Operations & support engineer (hpc)

Brighton

asobbi

Support engineer

Posted: 5 November

Offer description

About the Company

A rapidly growing cloud provider is redefining high-performance computing with cutting-edge GPUaaS, delivering scalable, enterprise-grade AI infrastructure at unmatched efficiency. With deep ties to Nvidia, they’re quickly becoming a powerhouse in the US and Europe’s AI and ML ecosystem, providing solutions for HPC, AI, and deep learning workloads.

Role Overview

As the Principal HPC Support Engineer, you will play a pivotal role in maintaining and supporting high-performance computing environments on bare-metal infrastructure, primarily serving clients in research, higher education, and enterprise AI sectors. You will focus on both the software and networking aspects of HPC deployments, ensuring that large-scale GPU clusters remain operational, secure, and optimized for client needs.

Key Responsibilities

System Maintenance and Performance Optimization

• Manage, maintain, and tune bare-metal HPC clusters running Linux-based operating systems (e.g., Fedora, Debian, Ubuntu).
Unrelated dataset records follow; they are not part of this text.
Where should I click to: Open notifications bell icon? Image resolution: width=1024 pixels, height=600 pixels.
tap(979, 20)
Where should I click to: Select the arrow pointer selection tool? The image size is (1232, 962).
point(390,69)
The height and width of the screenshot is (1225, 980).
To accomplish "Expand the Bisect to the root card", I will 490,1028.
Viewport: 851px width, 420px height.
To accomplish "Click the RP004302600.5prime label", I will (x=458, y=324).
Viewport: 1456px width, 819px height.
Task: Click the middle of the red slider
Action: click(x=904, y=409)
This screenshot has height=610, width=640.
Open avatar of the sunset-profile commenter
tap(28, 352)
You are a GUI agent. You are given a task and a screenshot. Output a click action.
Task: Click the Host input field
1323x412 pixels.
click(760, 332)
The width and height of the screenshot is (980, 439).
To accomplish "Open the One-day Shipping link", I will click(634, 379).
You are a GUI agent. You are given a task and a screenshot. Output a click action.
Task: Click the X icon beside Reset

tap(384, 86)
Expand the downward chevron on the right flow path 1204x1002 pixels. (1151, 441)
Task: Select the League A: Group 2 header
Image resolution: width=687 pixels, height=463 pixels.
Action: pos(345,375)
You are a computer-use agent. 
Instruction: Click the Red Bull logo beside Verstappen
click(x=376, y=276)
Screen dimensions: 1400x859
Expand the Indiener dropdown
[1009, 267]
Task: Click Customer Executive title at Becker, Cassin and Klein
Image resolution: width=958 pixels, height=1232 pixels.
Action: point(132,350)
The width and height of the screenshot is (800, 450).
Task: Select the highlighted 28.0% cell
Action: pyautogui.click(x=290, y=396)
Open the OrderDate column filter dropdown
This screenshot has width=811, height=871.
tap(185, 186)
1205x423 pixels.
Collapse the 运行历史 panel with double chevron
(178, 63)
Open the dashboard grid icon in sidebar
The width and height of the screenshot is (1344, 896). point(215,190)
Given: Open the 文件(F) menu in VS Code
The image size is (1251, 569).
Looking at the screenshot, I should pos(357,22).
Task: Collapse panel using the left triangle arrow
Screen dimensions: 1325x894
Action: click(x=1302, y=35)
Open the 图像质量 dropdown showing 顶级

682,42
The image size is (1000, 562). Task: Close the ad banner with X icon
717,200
• Optimize Nvidia GPU compute environments, including CUDA, NCCL, and GPU resource management in multi-node HPC clusters.

• Oversee high-speed networking configurations, including InfiniBand (Mellanox), RDMA, and Ethernet fabric tuning for low-latency HPC workloads.

• Configure and fine-tune HPC schedulers (e.g., Slurm, OpenPBS, SGE) for optimal GPU workload distribution.

• Implement containerization strategies (Podman, Docker) and orchestration platforms (K3s, Kubernetes) for managing distributed AI/ML workloads.

Networking and Infrastructure Support

• Configure, monitor, and troubleshoot high-performance network fabrics, ensuring low-latency, high-throughput communication between GPU nodes.

• Deploy and maintain InfiniBand, RoCE, and high-speed Ethernet for HPC and AI clusters.

• Collaborate with networking teams to optimize routing, switching, and load balancing for distributed computing environments.

• Work closely with Nvidia engineers and system architects to implement GPUDirect Storage, NVLink, and Magnum IO for accelerated workloads.

Security, Automation, and Monitoring

• Maintain authentication and authorization systems such as Active Directory, OpenLDAP, and Keycloak.

• Automate system provisioning and configuration using Ansible, Terraform, or other Infrastructure-as-Code tools.

• Monitor system performance using Prometheus, Grafana, and ELK Stack, identifying and resolving bottlenecks in GPU workloads.

• Implement security best practices for multi-tenant HPC clusters, ensuring compliance with industry standards.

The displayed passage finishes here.